November 03, 1975 12:00 PM

It sounded like the most dramatic encounter in Africa since “Dr. Livingstone, I presume.” There was intrepid photographer-adventurer Peter Beard out on Kenya’s northern frontier, stalking crocodiles and snapping them for posterity. Suddenly, like Venus on the half shell, a 5’10” Somali lady of imperial carriage and ravishing beauty appeared. She was wandering by with a group of Darod tribesmen. “The greatest African, as far as beauty goes, that I’ve seen in 20 years,” said Beard later. “And I’ve looked.”

As newspapers and newsmagazines told it, Beard was so smitten by his discovery, Iman Mohamed Abdulmajid, that he took 600 pictures of her and brought her to the attention of Wilhelmina, the model agency. Wilhelmina signed her on with much fanfare, then predicted $80,000 as Iman’s take the first year. Iman (pronounced EE-mon), 20 and as lean as veal, was the pristine daughter of a nomadic cattle-owning family, reporters were told at a press conference, who had spent her life drifting over the desert. She did not even have a “basic house,” added Iman. “We moved from place to place by camels every three months.”

It was a sweet, rustic tale. But, alas, by last week it seemed as if Beard’s story about his barefoot bird in the bush might be so much bushwah. Some of Beard’s friends in Nairobi were openly surprised at his Manhattan account of how and where he had “discovered” Iman. Elsewhere, in the Kenyan capital, Hassan Gedi, a Somali who is front-office manager of the Nairobi Hilton, said Iman had lived in Nairobi for two-and-a-half years, for the last year as his wife. “I have all the papers here,” he said emotionally. “I didn’t want her to go to America. I still love her. I have a vacation next year and maybe I can come to New York.” Had Iman really lived out there among all those mooing, moving cows? “No, she never did,” said spoilsport Gedi.

In Manhattan, Iman sat beside Beard and a Wilhelmina representative in a borrowed Fifth Avenue apartment, looking as primitive, roughly, as Lauren Hutton. Her English was almost flawless, learned, she said, at a missionary school.
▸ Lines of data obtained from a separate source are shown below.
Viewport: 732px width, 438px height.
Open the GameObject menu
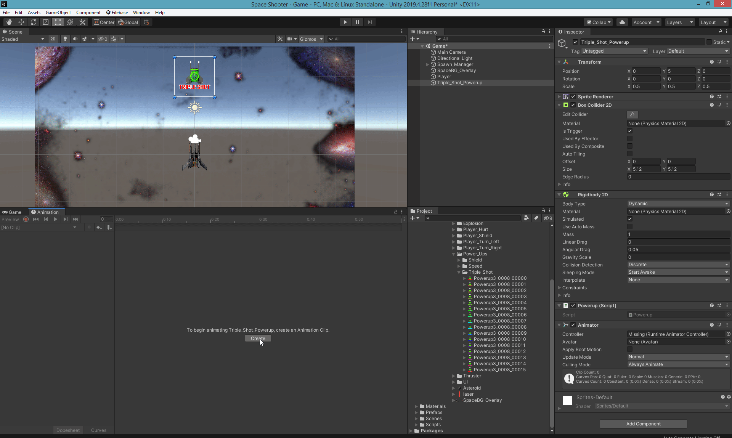[58, 12]
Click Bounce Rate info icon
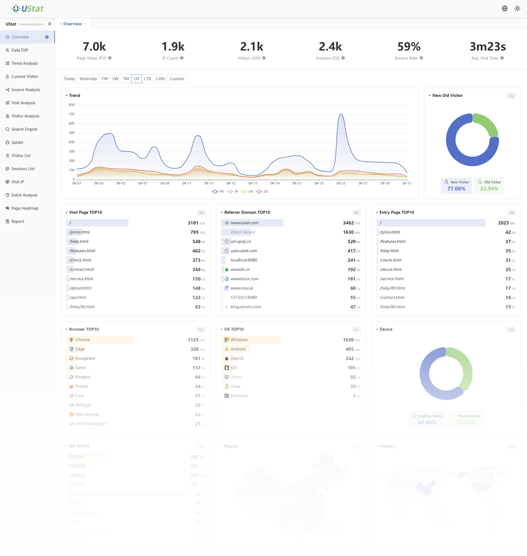 pos(421,58)
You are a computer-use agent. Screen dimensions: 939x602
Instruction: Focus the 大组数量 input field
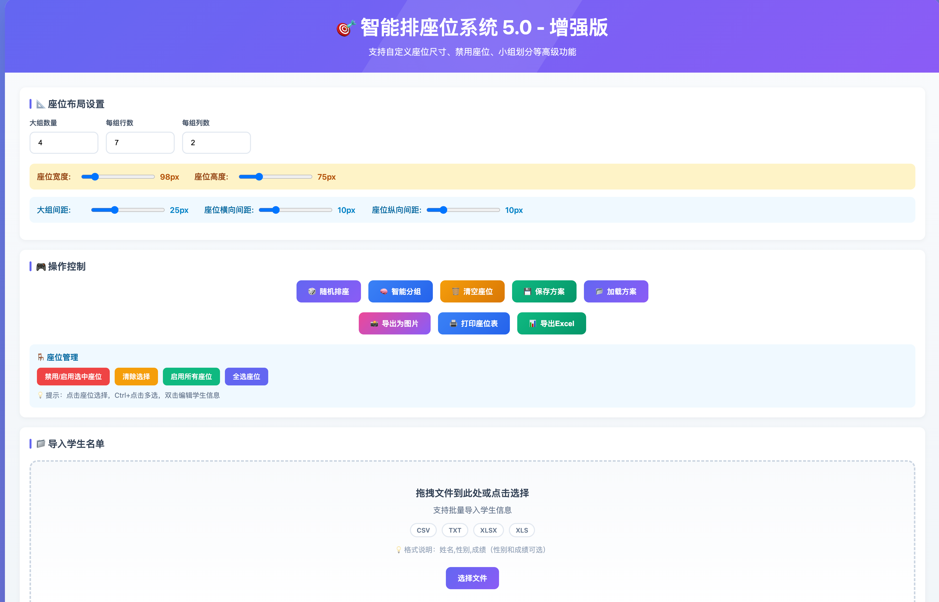click(64, 143)

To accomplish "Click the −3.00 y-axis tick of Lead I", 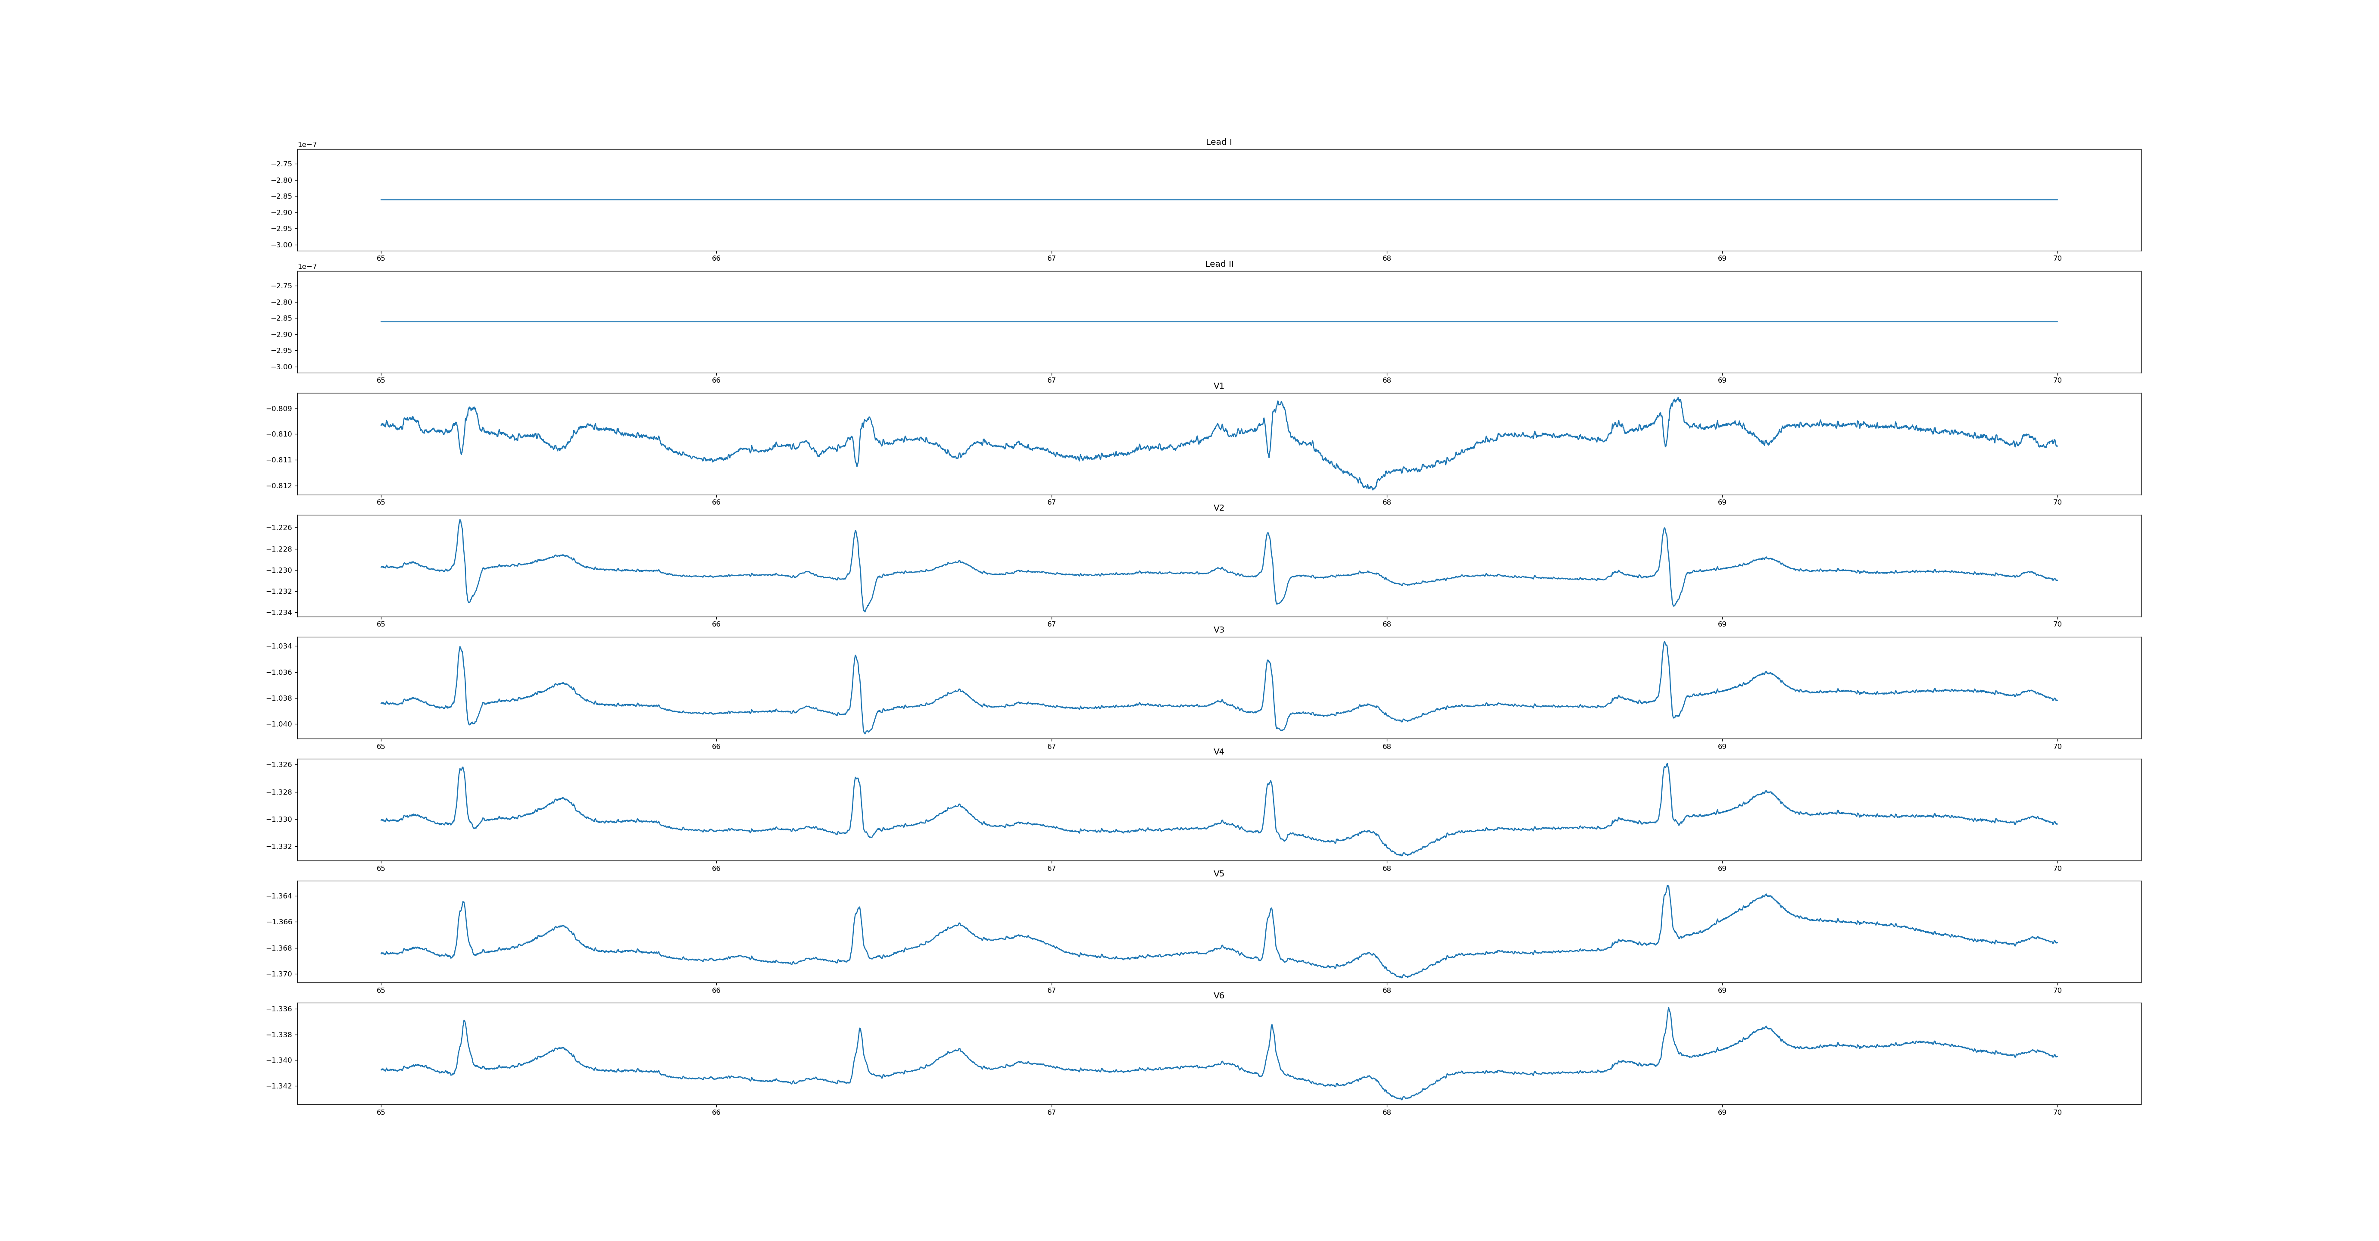I will pyautogui.click(x=282, y=245).
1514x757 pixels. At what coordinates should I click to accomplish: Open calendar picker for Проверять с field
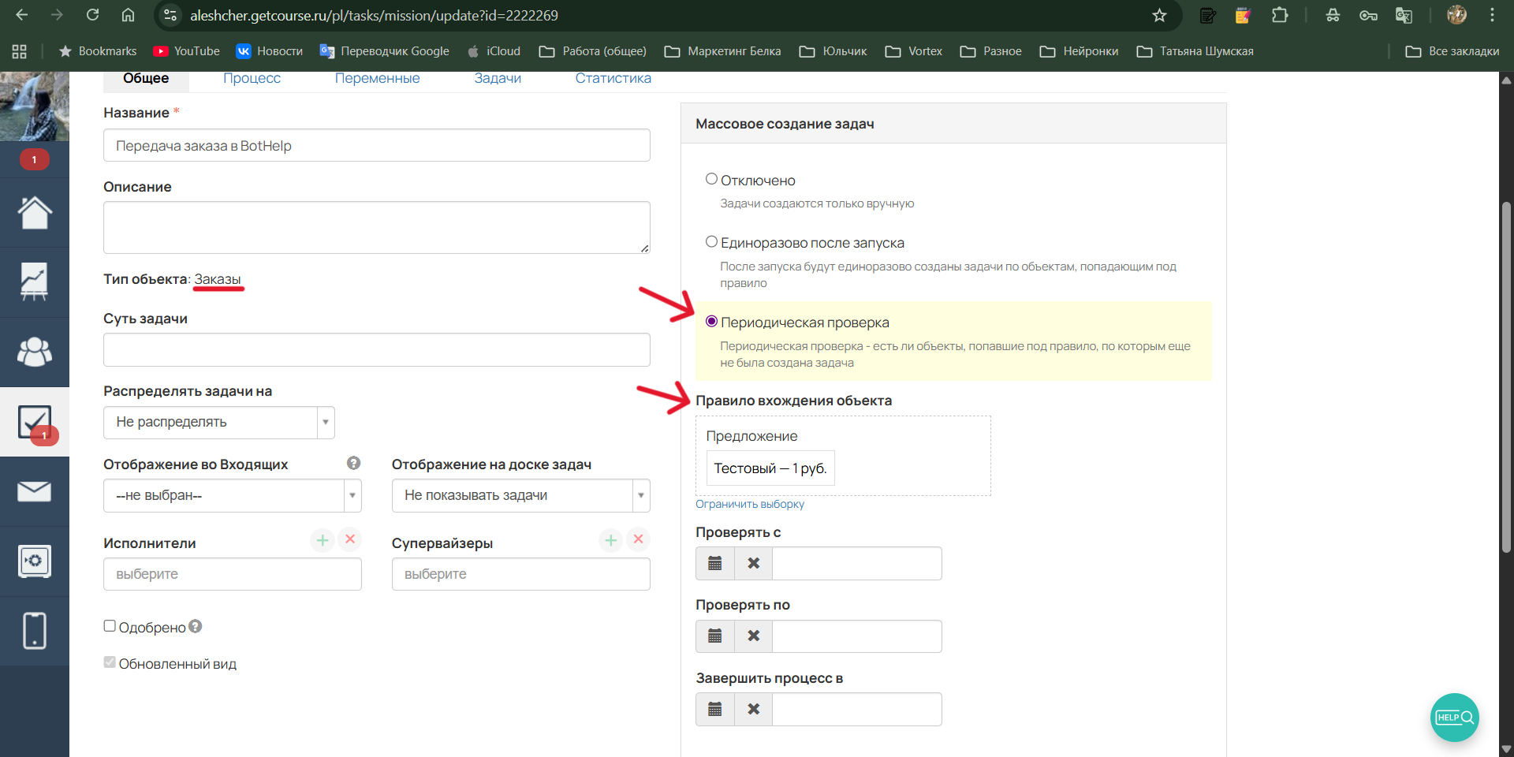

She also speaks Italian—those missionaries apparently were bilingual. She acknowledged she did know Hassan Gedi. “He works in a hotel—he is quite young,” she said sweetly. “But he never told me he was my husband. I’ve met a lot of Somali men and men from tribes and had several proposals.”

Almost everything in Iman’s background was suddenly in dispute. One report said her father was a Somali diplomat. No, she replied, he tends 500 cattle in the bush. It is a rugged life, she insisted. “It’s very hot and thorny. We wear sandals. We don’t go barefoot.”

Beard wanted to explain about Somalis, whose women indeed are among Africa’s most beautiful. “People assume Somalis are cannibals eating sticks,” he said. “But they don’t fit into the average African cliche. They’re very elegant. Sophisticated.”

Whatever her past, Iman’s present was lively. She was shuttling around New York on “go-sees”—making the rounds of offices and photographers where modeling jobs might be had. Instant celebrity was hers, for good and bad. Someone called from New England and said he was a relative. Black power groups were angry at her, lamented Beard, “because black American models need work.” And, sad to say, her official bird dog, the mercurial Peter Beard, seemed to be losing interest in the is-she-or-isn’t-she controversy. “All I did was get my pictures and help get her started,” he said. “I’m not her guardian. The last thing I have time for is to keep track of her. This is absolutely par for the course in a weird world.”